Medicines manufactured in pharmacies: features of validation of analytical methods and tests (Prior to the introduction of the monograph section of the SPU)

Abstract

In most foreign countries, compounding medicines preparation are an important element of the pharmaceutical sector, the formulation of which is being distributed and developed taking into account the needs of today. Legal regulation of the circulation of these drugs is subject to the general requirements of the National Pharmacopoeia and the EuPh to SPhU but is carried out taking into account the characteristics of compounding medicines preparation: individual purpose, formulation, manufacture, quality control and implementation. In Ukraine, SPhU has monographs on various categories of compounding medicines preparation. But today there are some issues to ensure the quality control of compounding medicines preparation, which need to be consistent with the general requirements for medicines.
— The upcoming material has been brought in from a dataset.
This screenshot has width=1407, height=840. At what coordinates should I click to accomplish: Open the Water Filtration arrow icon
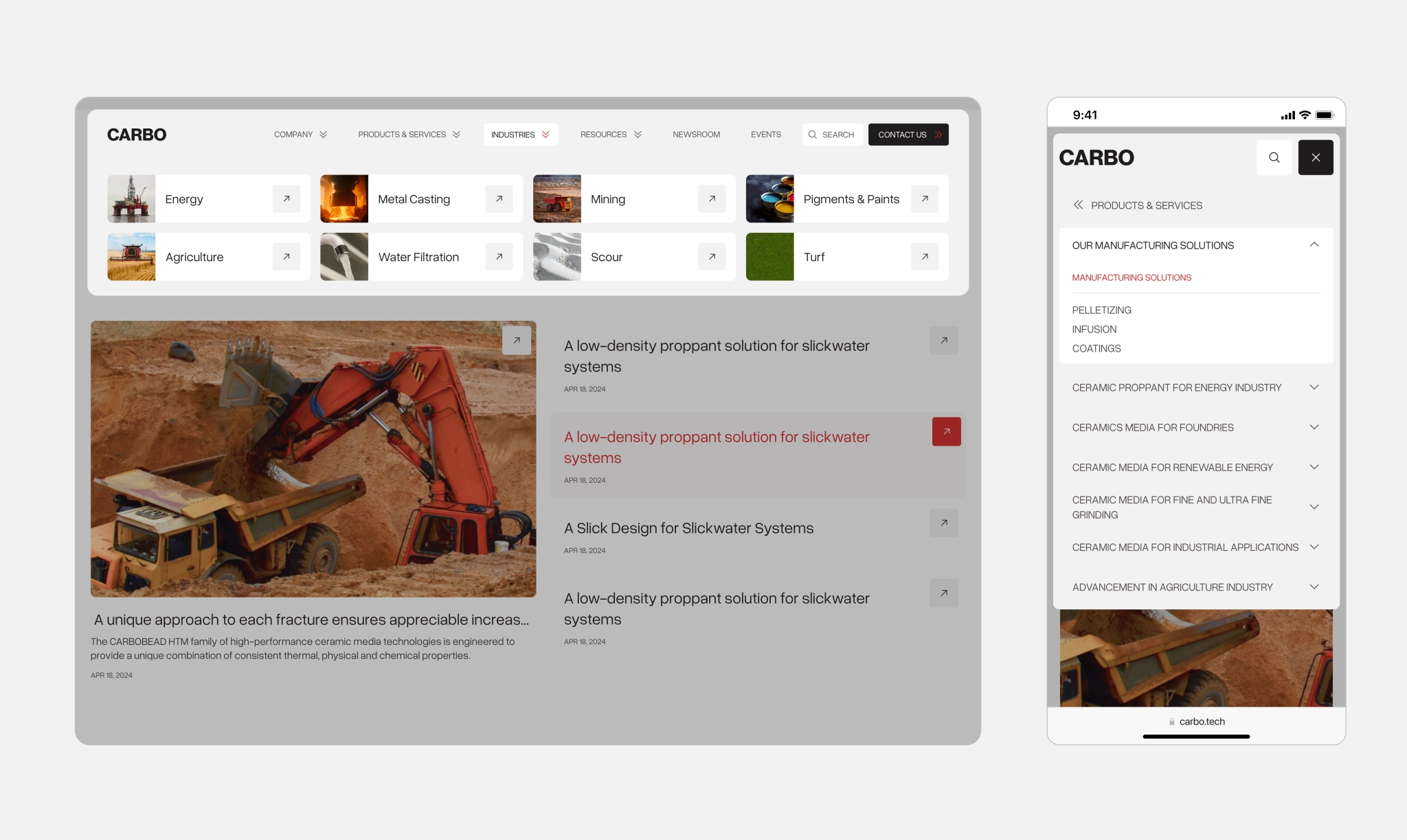tap(499, 256)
The purpose of this work is to generalize the previously defined approaches and evaluate the results of their use in experimental studies on the development and validation of methods for quality control of compounding medicines preparation; substantiation and development of a fragment of the general monograph «Compounding medicines preparation» of SPhU. As a result of a critical analysis of the general requirements for validation of analysis methods and specifics of compounding medicines preparation, a standardized validation procedure was developed. When forming the tolerances of the content of individual ingredients in pharmaceutical dosage forms, the SPhU approach was chosen, that is the tolerances of the content at the level of ± 5%, ± 10%, ± 15% were chosen. Approbation of the standardized procedure for validation of methods for the quantitative determination of API in drugs manufactured in pharmacies was carried out on a significant number of names of about 50 compounding medicines preparation using spectrophotometric, photocolorimetric, refractometric and titrimetric methods of analysis. Studies have been conducted for different categories of drugs: concentrate solutions, semi-finished products, drugs made in stock, drugs made from finished drugs. The proposed standardized procedure for validation of analytical methods allows controlling of the quality of compounding medicines preparation in accordance with the requirements of the SPhU and avoids excessive costs. Based on the statistical analysis of experimental data, a draft part of the general monograph on compounding medicines preparation was formed: validation of analytical methods and tests.